_Stated problem_. Rewrite the data from the line that has "How do I perform: Click" through the end of the data, changing "title text" to "caption" and keeping everything else the same. Leave the pictures out of your answer.
--- start of Information provided ---
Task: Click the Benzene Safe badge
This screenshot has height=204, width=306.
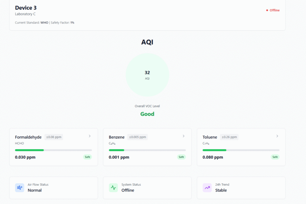Action: pyautogui.click(x=181, y=157)
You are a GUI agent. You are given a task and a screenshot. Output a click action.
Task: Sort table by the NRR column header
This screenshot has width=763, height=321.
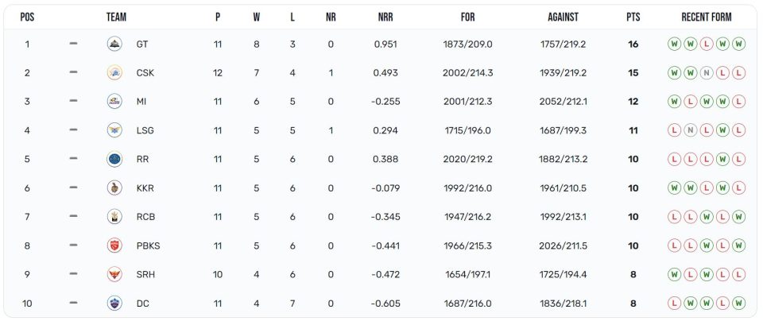pyautogui.click(x=385, y=17)
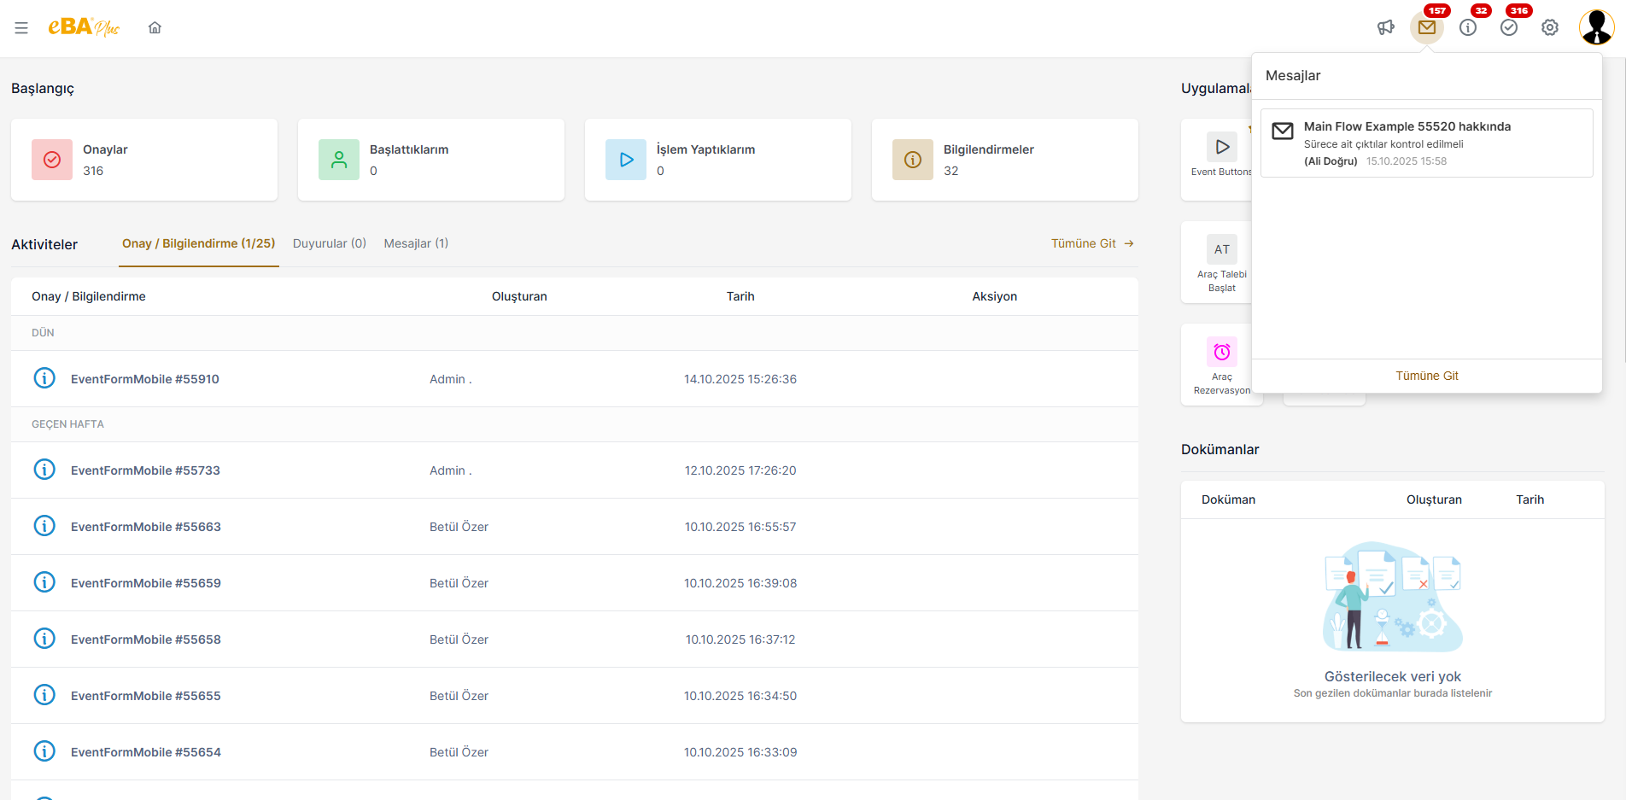Open user profile avatar menu
The height and width of the screenshot is (800, 1626).
click(x=1595, y=27)
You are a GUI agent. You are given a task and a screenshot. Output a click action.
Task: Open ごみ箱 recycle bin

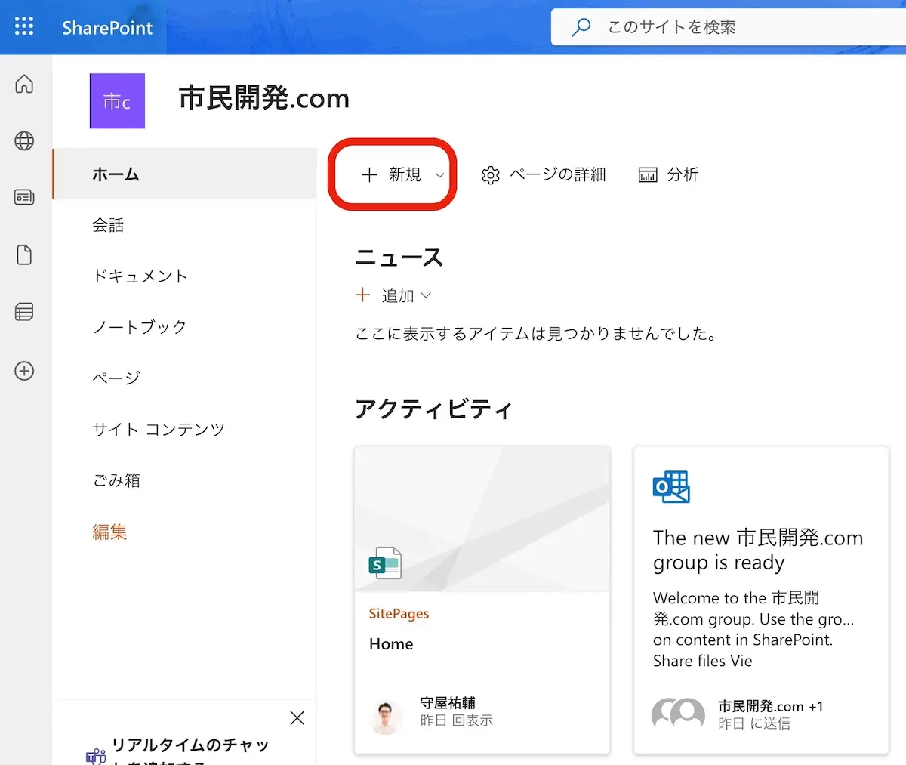pyautogui.click(x=116, y=480)
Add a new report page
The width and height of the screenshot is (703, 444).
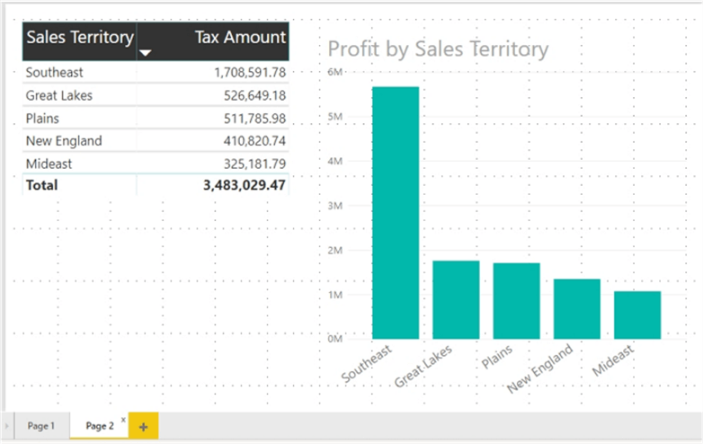[x=142, y=426]
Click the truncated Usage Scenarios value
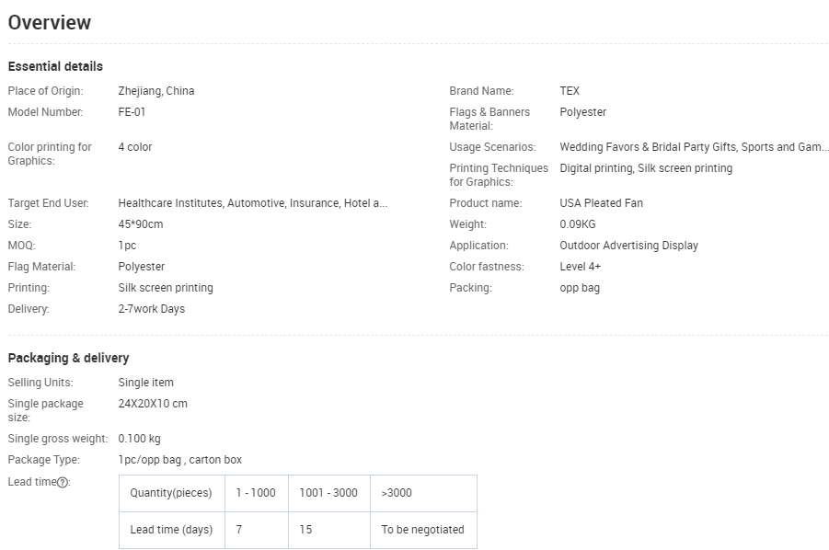 694,147
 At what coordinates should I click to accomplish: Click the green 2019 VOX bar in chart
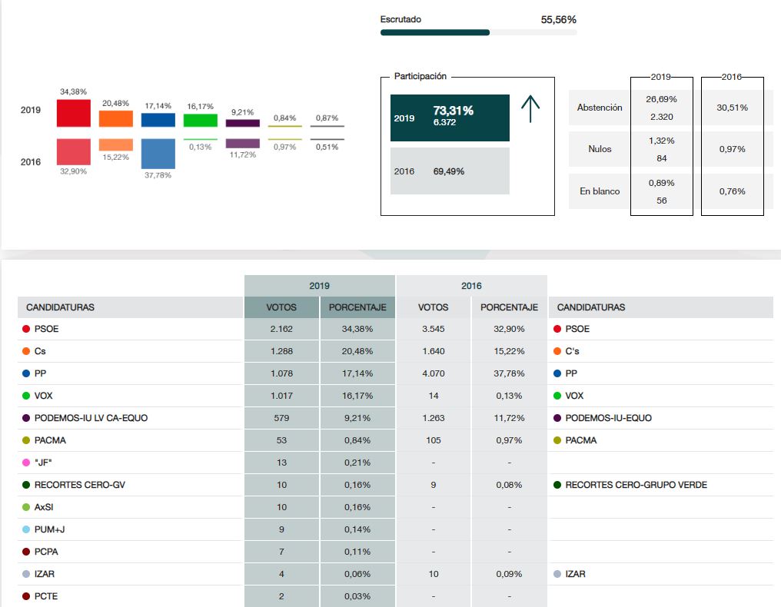200,120
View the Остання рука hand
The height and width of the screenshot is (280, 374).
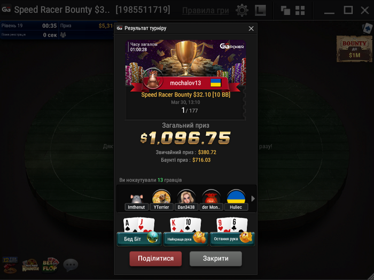(x=232, y=232)
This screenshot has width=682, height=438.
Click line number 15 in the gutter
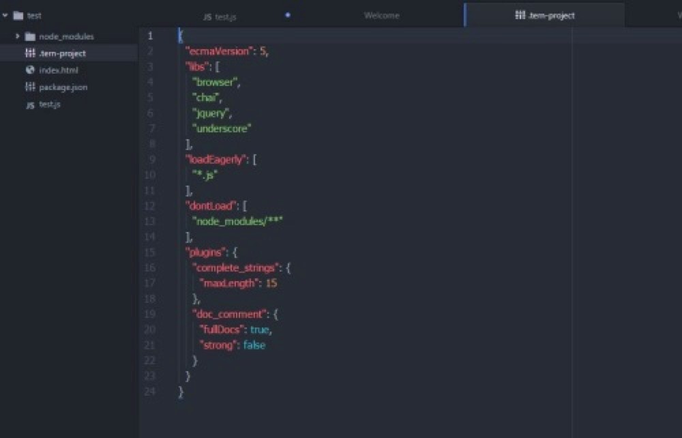tap(149, 252)
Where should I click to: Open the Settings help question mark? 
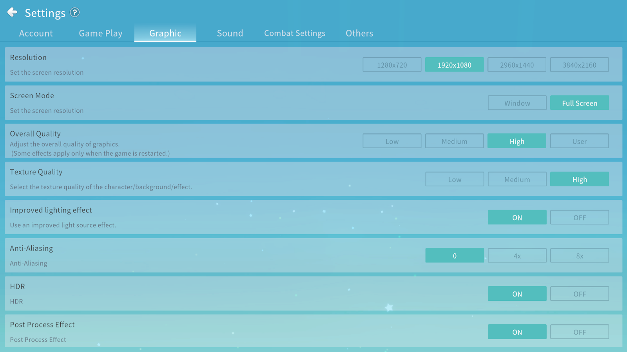coord(75,13)
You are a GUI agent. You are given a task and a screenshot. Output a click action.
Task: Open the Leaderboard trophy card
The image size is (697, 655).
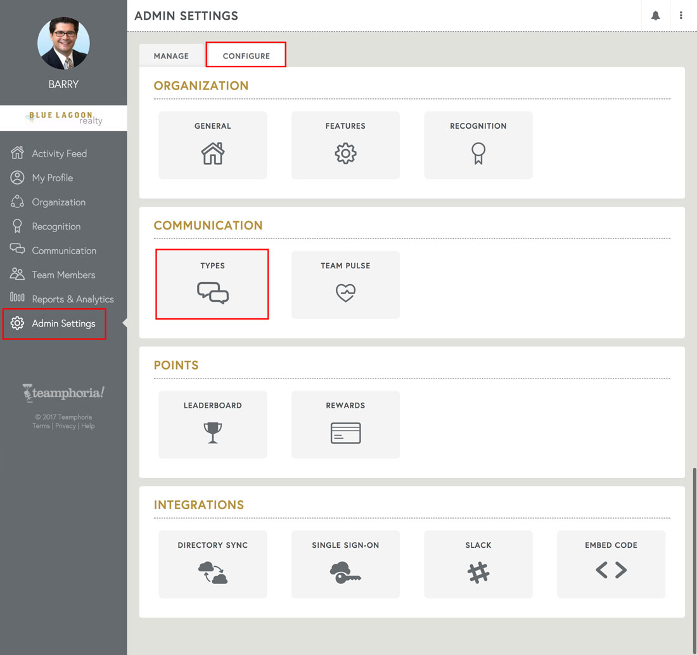coord(212,424)
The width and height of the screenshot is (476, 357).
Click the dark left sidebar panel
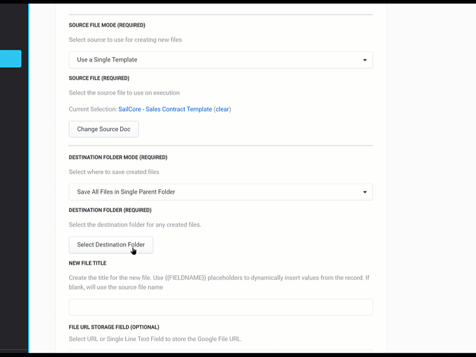[12, 179]
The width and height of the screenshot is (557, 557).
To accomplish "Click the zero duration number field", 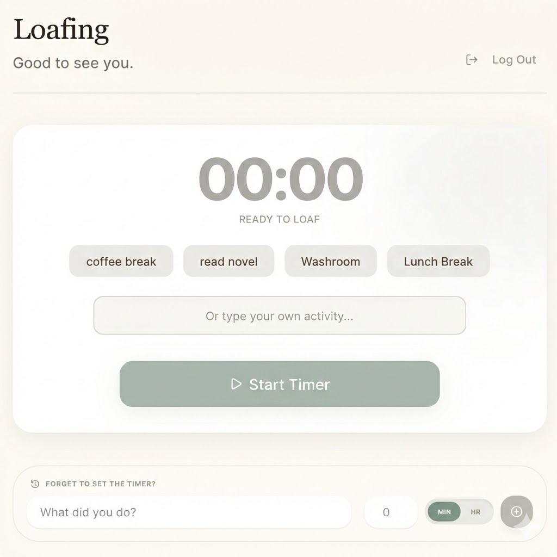I will 390,512.
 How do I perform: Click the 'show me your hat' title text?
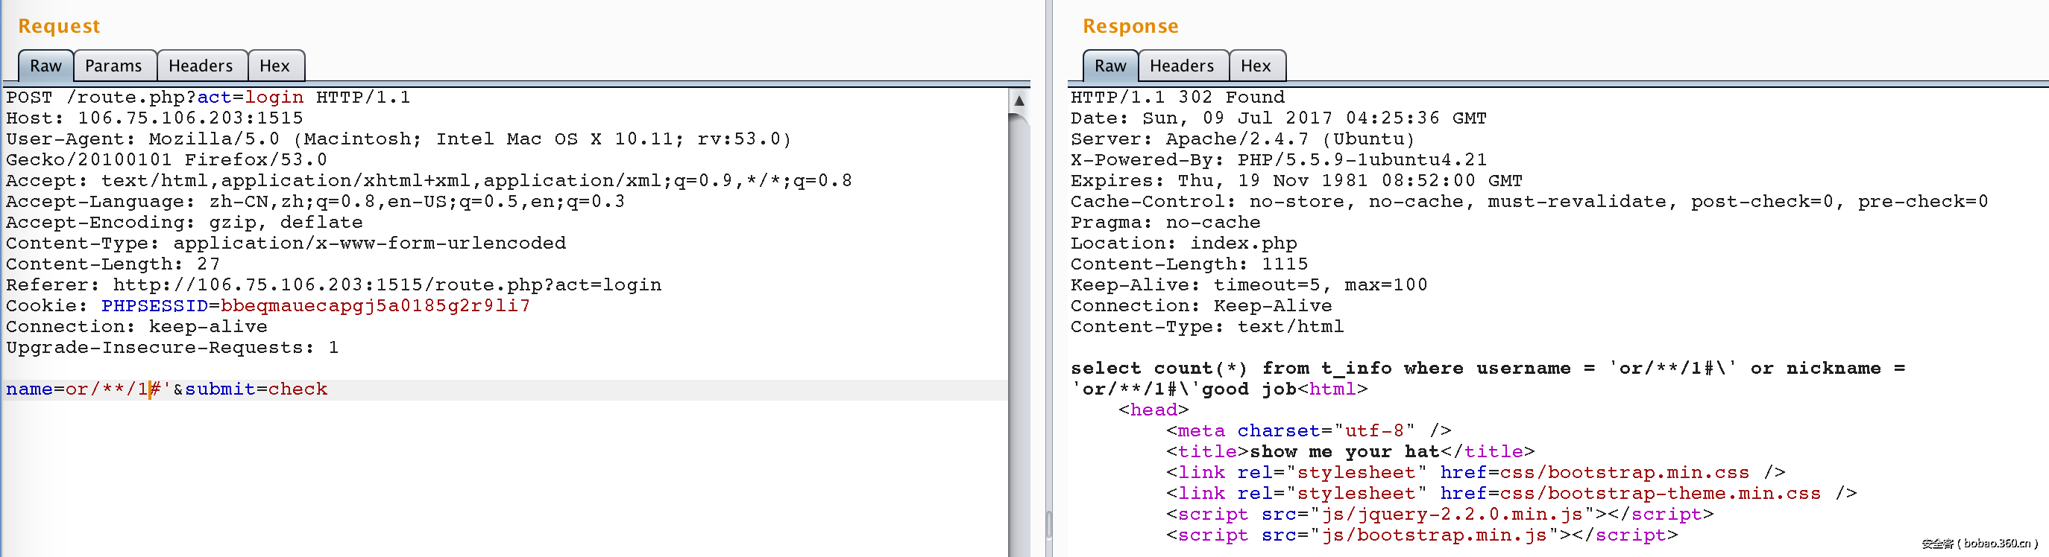1343,452

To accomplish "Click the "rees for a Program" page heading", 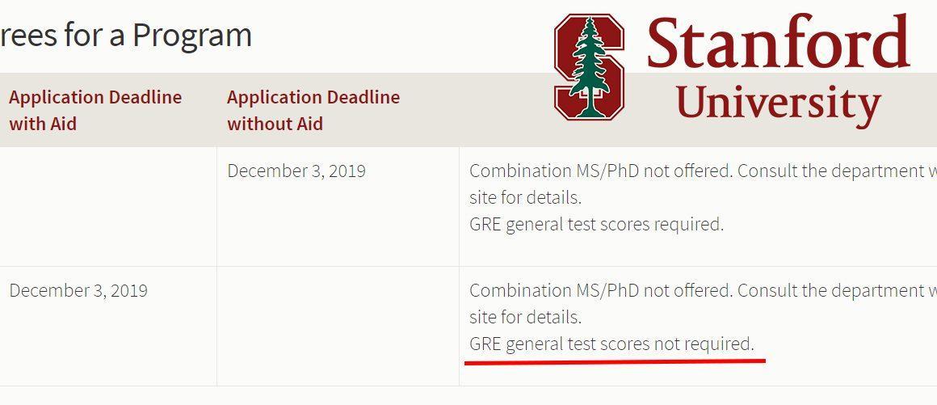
--- end of Information provided ---
_Response to the exercise_.
 How do I perform: Click the 'show me your hat' caption?
1343,452

To accomplish "Click the "rees for a Program" page heading", 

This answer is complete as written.